Methuselah Health, founded in 2015 in Cambridge, UK, with offices in the US, is reportedly using post-translational modifications for analysis of many different proteins.
“At Methuselah Health, we have shifted focus from the genetics—which tells you in an ideal world how your body would function—to the now: this is how your body functions now and this is what is going wrong with it. And that answer lies in the proteins,” stated Dr. David Grainger (above), CEO of Methuselah Health, in an interview with the UK’s New NHS Alliance. Click on this link to watch the full interview. [Photo and caption copyright: New NHS Alliance.]
How Does it Work?
This is how Methuselah Health analyzes damaged proteins using mass spectrometry, according to David Mosedale, PhD, Methuselah Health’s Chief Technology Officer, in the New NHS Alliance story:
Protein samples from healthy individuals and people with diseases are used;
Proteins from the samples are sliced into protein blocks and fed slowly into a mass spectrometer, which accurately weighs them;
Scientists observe damage to individual blocks of proteins;
Taking those blocks, proteins are reconstructed to ascertain which proteins have been damaged;
Information is leveraged for discovery of drugs to target diseases.
Mass spectrometry is a powerful approach to protein sample identification, according to News-Medical.Net. It enables analysis of protein specificity and background contaminants. Interactions among proteins—with RNA or DNA—also are possible with mass spectrometry.
Methuselah Health’s scientists are particularly interested in the damaged proteins that have been around a while, which they call hyper-stable danger variants (HSDVs) and consider to be the foundation for development of age-related diseases, Grainger told WuXi AppTec.

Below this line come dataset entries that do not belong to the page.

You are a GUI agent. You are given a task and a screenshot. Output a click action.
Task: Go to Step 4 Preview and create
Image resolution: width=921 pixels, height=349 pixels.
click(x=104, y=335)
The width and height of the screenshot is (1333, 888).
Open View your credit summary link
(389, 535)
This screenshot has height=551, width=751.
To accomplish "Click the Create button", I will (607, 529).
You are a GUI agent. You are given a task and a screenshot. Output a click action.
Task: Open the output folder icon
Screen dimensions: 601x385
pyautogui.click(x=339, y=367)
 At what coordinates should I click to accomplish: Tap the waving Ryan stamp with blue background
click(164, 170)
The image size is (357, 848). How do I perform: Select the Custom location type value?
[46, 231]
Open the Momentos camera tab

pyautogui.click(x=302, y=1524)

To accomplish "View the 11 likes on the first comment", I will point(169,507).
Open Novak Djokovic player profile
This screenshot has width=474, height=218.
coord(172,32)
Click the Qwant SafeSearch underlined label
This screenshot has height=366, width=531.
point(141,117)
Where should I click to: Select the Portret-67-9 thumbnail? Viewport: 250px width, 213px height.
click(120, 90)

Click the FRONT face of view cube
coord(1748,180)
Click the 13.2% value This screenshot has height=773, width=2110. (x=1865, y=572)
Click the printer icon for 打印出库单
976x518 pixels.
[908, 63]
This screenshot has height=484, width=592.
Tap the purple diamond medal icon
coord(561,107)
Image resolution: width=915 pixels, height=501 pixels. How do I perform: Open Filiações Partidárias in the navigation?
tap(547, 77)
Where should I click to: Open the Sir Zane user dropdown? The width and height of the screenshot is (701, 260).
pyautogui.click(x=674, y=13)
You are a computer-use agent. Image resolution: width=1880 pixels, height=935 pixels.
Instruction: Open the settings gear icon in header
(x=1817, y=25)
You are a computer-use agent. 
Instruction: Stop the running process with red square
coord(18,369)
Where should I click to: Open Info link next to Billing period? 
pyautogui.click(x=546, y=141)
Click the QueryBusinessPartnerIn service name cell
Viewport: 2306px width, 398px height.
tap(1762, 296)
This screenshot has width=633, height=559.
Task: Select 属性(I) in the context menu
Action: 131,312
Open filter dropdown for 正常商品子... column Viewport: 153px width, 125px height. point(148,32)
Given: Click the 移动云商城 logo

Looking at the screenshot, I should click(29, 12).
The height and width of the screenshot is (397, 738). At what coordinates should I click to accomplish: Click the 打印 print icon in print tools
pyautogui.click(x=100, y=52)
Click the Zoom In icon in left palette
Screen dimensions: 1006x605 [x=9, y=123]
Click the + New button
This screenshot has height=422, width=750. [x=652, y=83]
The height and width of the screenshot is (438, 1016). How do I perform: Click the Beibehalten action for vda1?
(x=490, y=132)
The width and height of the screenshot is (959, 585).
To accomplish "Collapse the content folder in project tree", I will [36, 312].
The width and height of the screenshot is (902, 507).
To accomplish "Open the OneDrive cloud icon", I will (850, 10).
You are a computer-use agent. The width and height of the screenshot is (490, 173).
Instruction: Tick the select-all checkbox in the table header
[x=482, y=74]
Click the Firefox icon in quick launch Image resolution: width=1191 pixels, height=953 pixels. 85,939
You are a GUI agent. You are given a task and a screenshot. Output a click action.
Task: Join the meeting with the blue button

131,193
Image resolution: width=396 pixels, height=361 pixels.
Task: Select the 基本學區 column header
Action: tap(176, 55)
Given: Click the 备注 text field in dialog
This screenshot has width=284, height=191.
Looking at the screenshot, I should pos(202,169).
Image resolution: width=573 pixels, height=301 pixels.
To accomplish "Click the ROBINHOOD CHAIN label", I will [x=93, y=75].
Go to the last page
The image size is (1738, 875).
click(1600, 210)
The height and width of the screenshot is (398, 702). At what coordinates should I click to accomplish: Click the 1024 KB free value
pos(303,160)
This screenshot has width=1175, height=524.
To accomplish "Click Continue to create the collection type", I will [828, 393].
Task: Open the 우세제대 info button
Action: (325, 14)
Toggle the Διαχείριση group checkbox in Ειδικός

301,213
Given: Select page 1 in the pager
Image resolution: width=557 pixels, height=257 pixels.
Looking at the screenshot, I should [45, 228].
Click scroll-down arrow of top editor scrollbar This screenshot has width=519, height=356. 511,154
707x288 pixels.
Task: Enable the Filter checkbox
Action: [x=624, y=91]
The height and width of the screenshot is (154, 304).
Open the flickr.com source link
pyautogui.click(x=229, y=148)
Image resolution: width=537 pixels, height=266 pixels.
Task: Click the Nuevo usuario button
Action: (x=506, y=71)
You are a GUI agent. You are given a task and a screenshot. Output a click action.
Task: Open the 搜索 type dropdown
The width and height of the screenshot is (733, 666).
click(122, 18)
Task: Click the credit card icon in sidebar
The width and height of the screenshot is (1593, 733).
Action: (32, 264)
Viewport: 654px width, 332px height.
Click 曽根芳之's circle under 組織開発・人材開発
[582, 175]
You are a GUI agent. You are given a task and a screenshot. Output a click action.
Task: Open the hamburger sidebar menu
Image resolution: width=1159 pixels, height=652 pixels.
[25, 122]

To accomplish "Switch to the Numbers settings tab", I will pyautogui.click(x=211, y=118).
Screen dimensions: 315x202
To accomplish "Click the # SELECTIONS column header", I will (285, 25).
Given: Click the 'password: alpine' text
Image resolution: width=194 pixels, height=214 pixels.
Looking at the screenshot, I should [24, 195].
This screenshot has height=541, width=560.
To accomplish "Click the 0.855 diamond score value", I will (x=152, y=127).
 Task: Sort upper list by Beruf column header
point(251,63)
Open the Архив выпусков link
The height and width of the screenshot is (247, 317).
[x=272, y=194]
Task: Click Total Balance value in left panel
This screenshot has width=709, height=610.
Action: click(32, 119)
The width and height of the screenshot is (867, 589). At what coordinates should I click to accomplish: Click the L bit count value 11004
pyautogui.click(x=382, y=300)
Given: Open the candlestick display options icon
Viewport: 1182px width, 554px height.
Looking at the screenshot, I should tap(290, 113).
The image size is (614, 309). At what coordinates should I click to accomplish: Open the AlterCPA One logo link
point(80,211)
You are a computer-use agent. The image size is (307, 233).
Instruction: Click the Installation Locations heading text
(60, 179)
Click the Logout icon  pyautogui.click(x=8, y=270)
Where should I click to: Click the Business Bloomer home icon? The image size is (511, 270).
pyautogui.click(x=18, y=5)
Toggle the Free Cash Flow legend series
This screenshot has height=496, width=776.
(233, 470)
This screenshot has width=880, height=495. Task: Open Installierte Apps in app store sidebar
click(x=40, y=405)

“By applying the Methuselah platform, we can see the HSDVs and so understand which pathways we need to target to prevent disease,” he explained.
For clinical laboratories, pathologists, and their patients, work by Methuselah Health could accelerate the development of personalized medicine treatments for debilitating chronic diseases. Furthermore, it may compel more people to think of DNA as one of several components interacting that make up human bodies and not as the only game in diagnostics.